**Exercise instructions**
Present every line of the data below as a JSON list of strings, with one string per line and blank lines omitted.

**Entries on target coordinates**
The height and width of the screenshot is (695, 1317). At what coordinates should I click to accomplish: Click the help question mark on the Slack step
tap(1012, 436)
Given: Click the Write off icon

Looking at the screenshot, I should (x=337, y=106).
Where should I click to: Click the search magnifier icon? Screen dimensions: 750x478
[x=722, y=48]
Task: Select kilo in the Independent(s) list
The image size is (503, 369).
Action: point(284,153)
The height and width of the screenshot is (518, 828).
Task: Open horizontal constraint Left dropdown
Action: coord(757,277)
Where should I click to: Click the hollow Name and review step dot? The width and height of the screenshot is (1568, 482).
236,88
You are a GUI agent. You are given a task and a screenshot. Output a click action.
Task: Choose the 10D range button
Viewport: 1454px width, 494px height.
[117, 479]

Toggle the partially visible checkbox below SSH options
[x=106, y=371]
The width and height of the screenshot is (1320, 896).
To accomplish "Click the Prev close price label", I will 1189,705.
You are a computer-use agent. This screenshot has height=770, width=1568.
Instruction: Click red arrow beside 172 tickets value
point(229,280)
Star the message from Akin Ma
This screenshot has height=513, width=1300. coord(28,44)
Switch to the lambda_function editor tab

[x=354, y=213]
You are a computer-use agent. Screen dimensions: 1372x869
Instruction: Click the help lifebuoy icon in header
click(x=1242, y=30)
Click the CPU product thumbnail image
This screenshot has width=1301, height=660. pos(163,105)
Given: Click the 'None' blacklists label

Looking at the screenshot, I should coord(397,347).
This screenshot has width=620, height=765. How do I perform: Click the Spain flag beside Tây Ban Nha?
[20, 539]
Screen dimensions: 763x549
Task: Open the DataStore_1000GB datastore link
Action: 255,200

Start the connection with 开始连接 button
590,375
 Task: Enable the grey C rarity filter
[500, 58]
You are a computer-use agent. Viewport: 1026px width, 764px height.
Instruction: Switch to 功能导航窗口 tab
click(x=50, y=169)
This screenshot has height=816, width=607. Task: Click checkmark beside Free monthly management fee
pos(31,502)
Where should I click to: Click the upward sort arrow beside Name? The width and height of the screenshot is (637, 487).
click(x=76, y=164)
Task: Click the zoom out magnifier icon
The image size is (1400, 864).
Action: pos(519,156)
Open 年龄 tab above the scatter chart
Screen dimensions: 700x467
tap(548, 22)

**Finished answer**
[
  "The height and width of the screenshot is (695, 1317). At what coordinates should I click to accomplish: Click the help question mark on the Slack step",
  "tap(1012, 436)",
  "Given: Click the Write off icon",
  "Looking at the screenshot, I should (x=337, y=106).",
  "Where should I click to: Click the search magnifier icon? Screen dimensions: 750x478",
  "[x=722, y=48]",
  "Task: Select kilo in the Independent(s) list",
  "The image size is (503, 369).",
  "Action: point(284,153)",
  "The height and width of the screenshot is (518, 828).",
  "Task: Open horizontal constraint Left dropdown",
  "Action: coord(757,277)",
  "Where should I click to: Click the hollow Name and review step dot? The width and height of the screenshot is (1568, 482).",
  "236,88",
  "You are a GUI agent. You are given a task and a screenshot. Output a click action.",
  "Task: Choose the 10D range button",
  "Viewport: 1454px width, 494px height.",
  "[117, 479]",
  "Toggle the partially visible checkbox below SSH options",
  "[x=106, y=371]",
  "The width and height of the screenshot is (1320, 896).",
  "To accomplish \"Click the Prev close price label\", I will 1189,705.",
  "You are a computer-use agent. This screenshot has height=770, width=1568.",
  "Instruction: Click red arrow beside 172 tickets value",
  "point(229,280)",
  "Star the message from Akin Ma",
  "This screenshot has height=513, width=1300. coord(28,44)",
  "Switch to the lambda_function editor tab",
  "[x=354, y=213]",
  "You are a computer-use agent. Screen dimensions: 1372x869",
  "Instruction: Click the help lifebuoy icon in header",
  "click(x=1242, y=30)",
  "Click the CPU product thumbnail image",
  "This screenshot has width=1301, height=660. pos(163,105)",
  "Given: Click the 'None' blacklists label",
  "Looking at the screenshot, I should coord(397,347).",
  "This screenshot has width=620, height=765. How do I perform: Click the Spain flag beside Tây Ban Nha?",
  "[20, 539]",
  "Screen dimensions: 763x549",
  "Task: Open the DataStore_1000GB datastore link",
  "Action: 255,200",
  "Start the connection with 开始连接 button",
  "590,375",
  " Task: Enable the grey C rarity filter",
  "[500, 58]",
  "You are a computer-use agent. Viewport: 1026px width, 764px height.",
  "Instruction: Switch to 功能导航窗口 tab",
  "click(x=50, y=169)",
  "This screenshot has height=816, width=607. Task: Click checkmark beside Free monthly management fee",
  "pos(31,502)",
  "Where should I click to: Click the upward sort arrow beside Name? The width and height of the screenshot is (637, 487).",
  "click(x=76, y=164)",
  "Task: Click the zoom out magnifier icon",
  "The image size is (1400, 864).",
  "Action: pos(519,156)",
  "Open 年龄 tab above the scatter chart",
  "Screen dimensions: 700x467",
  "tap(548, 22)"
]